The underwriters and the other agents will not have any responsibility for the
validity or performance of the contracts.

   Underwriters and agents who participate in the distribution of the
securities may be entitled under agreements with us to indemnification by us.
Unless indicated in the applicable prospectus supplement, we do not expect to
list the securities on a securities exchange, except for the common stock,
which is listed on the New York Stock Exchange. We will not require
underwriters or dealers to make a market in the securities. We cannot predict
the activity or liquidity of any trading in the securities.

                            VALIDITY OF SECURITIES

   John G. Finneran, Jr., Capital One's Senior Vice President, General Counsel
and Corporate Secretary, will pass upon the validity of the securities for
Capital One. As of July 31, 1999, Mr. Finneran owned approximately 19,071
shares of Capital One's common stock and held options to purchase 338,571
shares of common stock issued under Capital One's 1994 Stock Incentive Plan.

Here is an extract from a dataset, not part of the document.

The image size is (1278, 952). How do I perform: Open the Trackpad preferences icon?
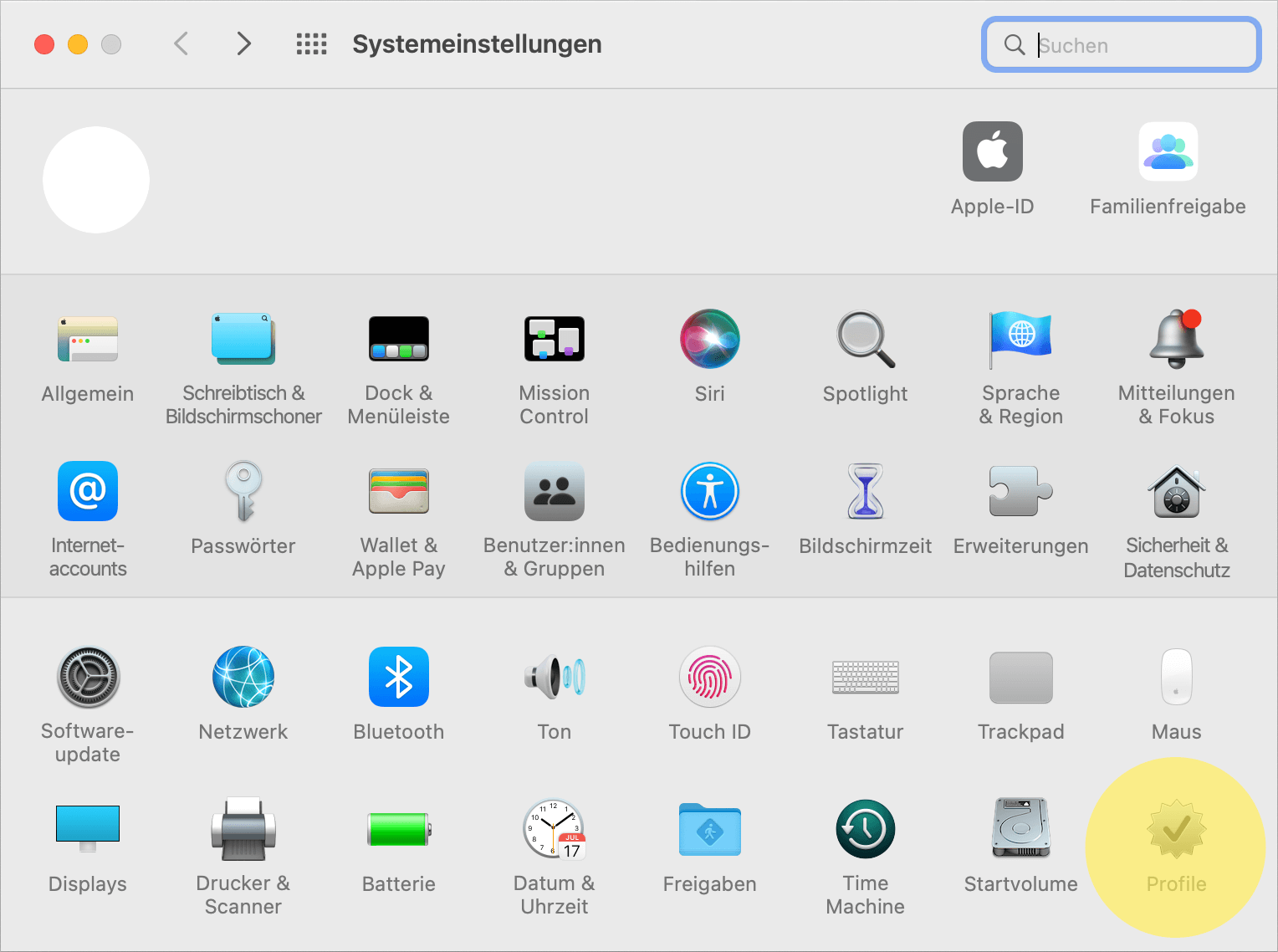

                                    EXPERTS

   Ernst & Young LLP, independent auditors, have audited Capital One's
consolidated financial statements, which are incorporated by reference in
Capital One's Annual Report on Form 10-K for the year ended December 31, 1998,
as set forth in their report which is incorporated by reference in this
prospectus and elsewhere in the registration statement. Capital One's financial
statements are incorporated by reference in reliance on Ernst & Young LLP's
report, given on their authority as experts in accounting and auditing.